Il est à noter que les transformatrices ont tout de même eu recours aux fours pour la préparation des pâtisseries, or elles n’en sont pas toutes équipées dans les villages. Cependant ces nouvelles recettes constituent des pistes à explorer avec les femmes pour diversifier leurs revenus : en particulier via la mise en place d’un groupement d’intérêt économique (GIE) de restauratrices spécialisées dans la préparation de plats et produits à base de sésame.

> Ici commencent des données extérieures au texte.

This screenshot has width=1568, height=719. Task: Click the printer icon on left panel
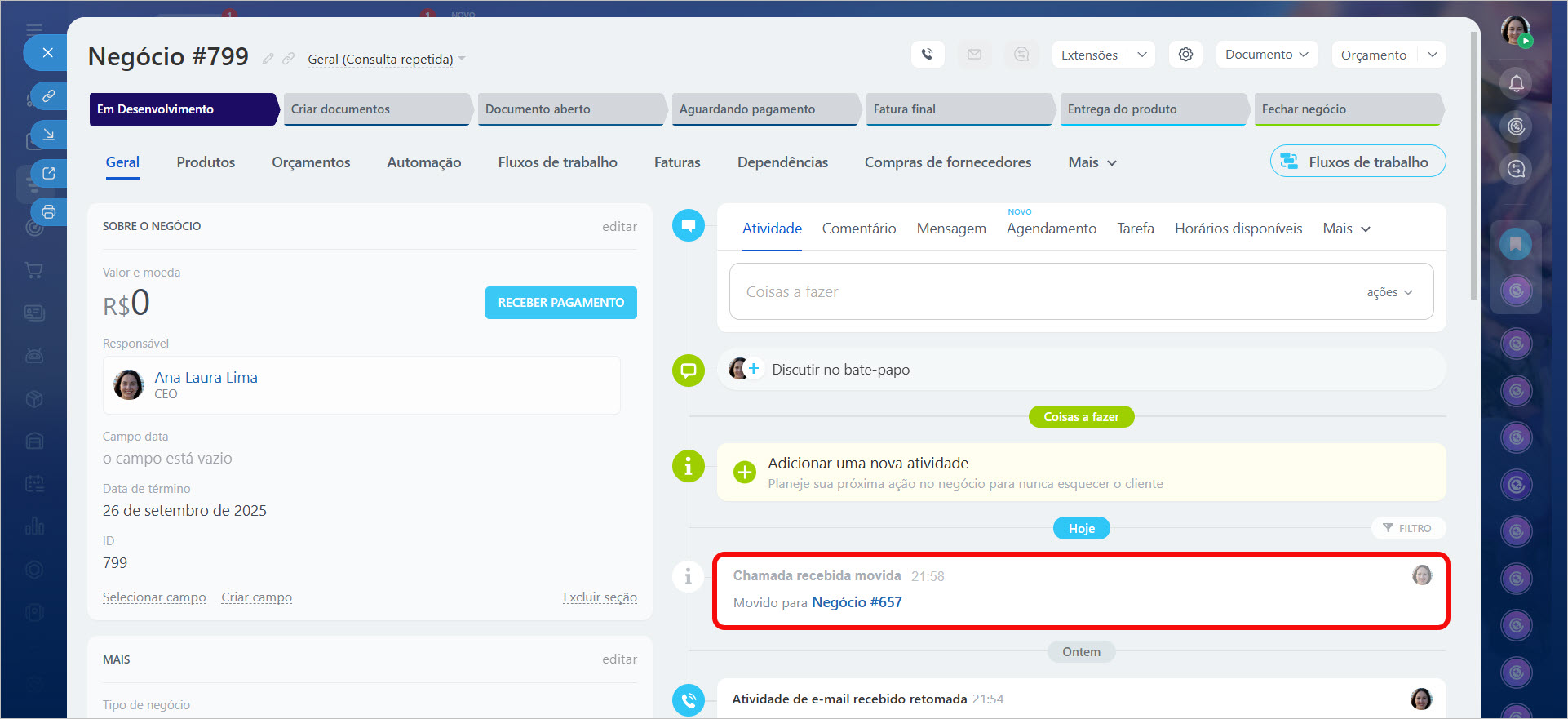[x=48, y=212]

Au final, on retient qu’un produit comme le sésame, malgré tous ses avantages, doit faire l’objet d’une véritable analyse de mise sur le marché et s’inscrire dans une stratégie commerciale adaptée aux demandes des consommateurs. De fait, le développement de la filière fait face à de nombreuses questions : mieux vaut-il inscrire le sésame dans les habitudes alimentaires en ayant recours aux recettes traditionnelles ou en visant l’innovation alimentaire ? Comment le vendre et à qui ? Dans les supérettes et réseaux reconnus ou dans les boutiques de proximité ? L’huile de sésame, reconnue comme produit de luxe, est-elle vraiment le levier à actionner ? Diversification, substitution, changement d’habitudes alimentaires, voilà les stratégies qu’il reste à analyser et c’est en confrontant les producteurs et les professionnels de la restauration et de la consommation que des pistes pourront être identifiées.

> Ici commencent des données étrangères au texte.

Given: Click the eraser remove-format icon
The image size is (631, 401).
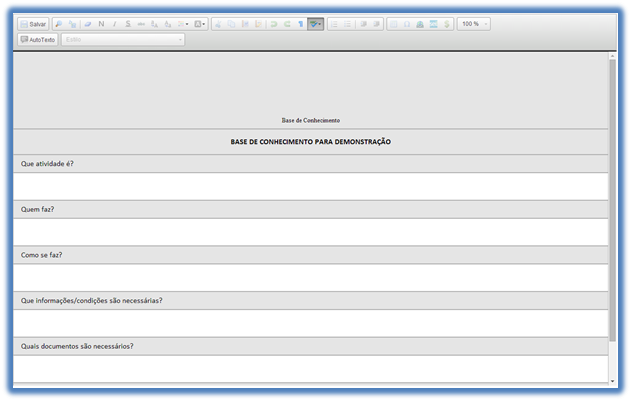Looking at the screenshot, I should pyautogui.click(x=87, y=23).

- Caroline Amrom est chargée d’appui aux programmes Fonio et Sésame au sein de l’équipe du bureau Afrique de l’Ouest de Veco (Vredeseilanden). Vredeseilanden est une ONG flamande qui s’intéresse aux filières agricoles en favorisant et facilitant des initiatives de commercialisation identifiées et définies par les agriculteurs.
- L’Union des groupements associés du Niombato (Ugan) est une organisation de producteurs/rices qui développe depuis 2007, et en collaboration avec Veco, un programme en faveur des producteurs de sésame de la région de Fatick (Sénégal).
- Les Centres d’enseignement technique féminin offrent une formation professionnelle et qualifiante aux jeunes femmes (entre autres agroalimentaire et restauration) afin d’assurer leur insertion économique et sociale. Si vous souhaitez recevoir des documents, mentionnés dans l’article, merci de prendre contact avec le bureau régional de Veco à Dakar (veco@vecosenegal.sn).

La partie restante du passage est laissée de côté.